John Postley

Personal information
- Born: May 30, 1940
- Died: July 31, 1970 (aged 30) Philadelphia, Pennsylvania, U.S.
- Listed height: 6 ft 5 in (1.96 m)
- Listed weight: 220 lb (100 kg)

Career information
- High school: Benjamin Franklin (Philadelphia, Pennsylvania)
- Playing career: 1963–1970
- Position: Power forward / center

Career history
- 1963–1964: Williamsport Billies
- 1967: Pittsburgh Pipers
- 1967–1970: Wilkes-Barre Barons

Career highlights
- EPBL champion (1969); EPBL rebounding leader (1970);

Career EBA statistics
- Points: 1,008 (9.8 ppg)
- Rebounds: 1,155 (11.2 rpg)
- Games: 406
- Stats at Basketball Reference

= John Postley =

American basketball player

John Postley (May 30, 1940 – July 31, 1970) was an American basketball player. Despite not playing high school or college basketball, he played professionally for several years.

==Playing career==
Postley was discovered by John Chaney, and signed him with his team, the Williamsport Billies in the Eastern Professional Basketball League (EPBL), in 1963. In 1964, he signed with the Camden Bullets but did not end up playing for the team. In September 1966, while a member of the Allentown Jets, Postley was stabbed by brothers Richard and Joseph L. Thomas at the Liberty Bell Park Racetrack.

In 1967, Postley signed with the New Jersey Americans of the American Basketball Association (ABA) but was released before the start of the season. He later joined the Pittsburgh Pipers of the ABA where he appeared in one game before returning to the EPBL and joining the Wilkes-Barre Barons. Prior to the 1968–1969 season, he signed with the Philadelphia 76ers but was cut before the start of the season.
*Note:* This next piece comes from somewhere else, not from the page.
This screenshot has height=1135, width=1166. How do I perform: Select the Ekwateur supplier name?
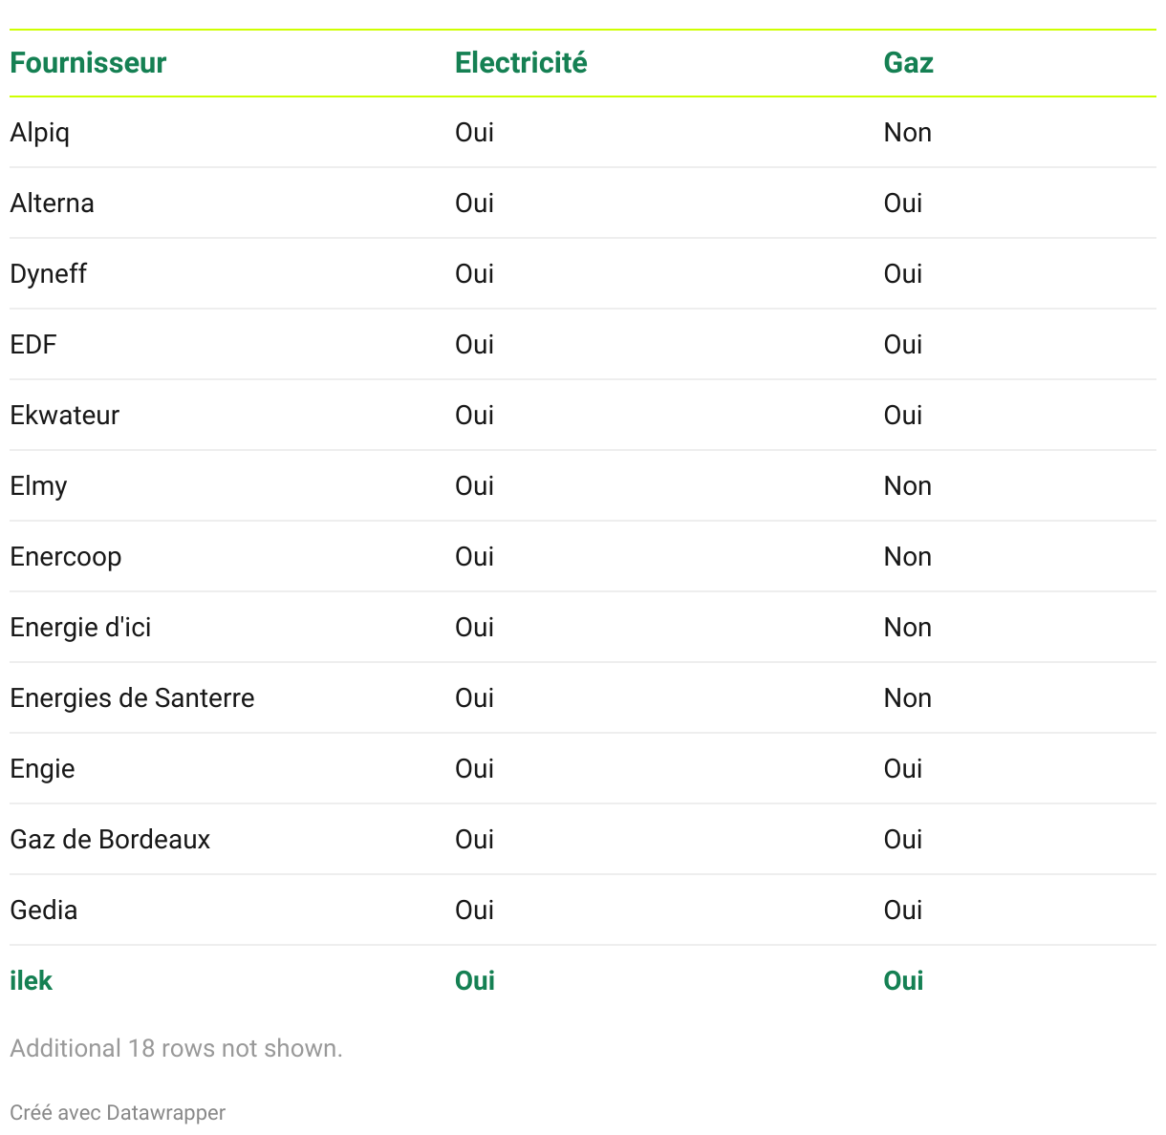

Postley rejoined the Barrons and in 1968–69, he was one of the league leaders in rebounds and assists. He won an EPBL championship with the Barons in 1969. The following season, Postley led the league in rebounds.

==Boxing career==
Postley was an amateur boxer and won 37 fights without a loss between 1960 and 1963.

==Death==
Postley collapsed and died from a heart attack in a pro-am league game on July 31, 1970, in Philadelphia at age 30.